Clients often report feeling:
• Lighter
• Clearer
• More calm
• Emotionally neutral about past triggers
• More confident and in control
Change does not feel dramatic or forced — it feels natural.When the mind updates a belief, it stops fighting itself.
Any insight you have from your own analysis or previous therapy is helpful. However, if you knew all the answers, you would have solved your problem already!
RTT allows you to get answers from your subconscious mind about old beliefs and judgements, which you may not even be subconsciously aware of. Nonetheless, these beliefs may still be affecting your thoughts and behaviour today. No amount of conscious thought or analysis can assess this subconscious information.
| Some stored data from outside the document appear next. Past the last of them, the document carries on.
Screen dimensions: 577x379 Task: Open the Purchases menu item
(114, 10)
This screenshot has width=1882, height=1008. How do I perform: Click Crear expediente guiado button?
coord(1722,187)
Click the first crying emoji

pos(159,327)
RTT may be right for you if:
• You feel stuck despite trying many approaches
• You understand that change happens internally first
• You want insight, not surface-level coping strategies
• You are open to understanding yourself at a deeper level
RTT is not about fixing you — you are not broken. It is about removing outdated beliefs that no longer serve you.
The number of sessions varies depending on the individual and the issue being addressed. Some people experience noticeable change in one to three sessions, while others may experience incrementally (where you see changes over days, weeks, months.) Some people don’t realise the full extent of the change until they look back retrospectively a while later, or someone else points it out to them.
Although RTT is a relatively new therapeutic approach, thousands of people worldwide have experienced profound and lasting change through it. Its rapid global growth has been driven primarily by word-of-mouth and personal referrals, which speaks volumes about the results people are achieving.
As with any professional service—whether medical, legal, or therapeutic—no practitioner can ethically guarantee results. That said, the effectiveness of RTT depends not only on the method, but also on your willingness to participate fully in the process.
Lasting change requires commitment. You must genuinely want to change, choose to change, and be open to doing the work. An essential part of this process is listening to your personalized post-session recording daily for 21 days. This recording, typically 17–25 minutes long, helps reinforce the shifts made during your session and supports long-term results.
To see what’s possible, read my client testimonials and hear their experiences firsthand.
Yes, RTT is just as effective online as it is in person, so if you prefer you can experience RTT from the comfort of your own home.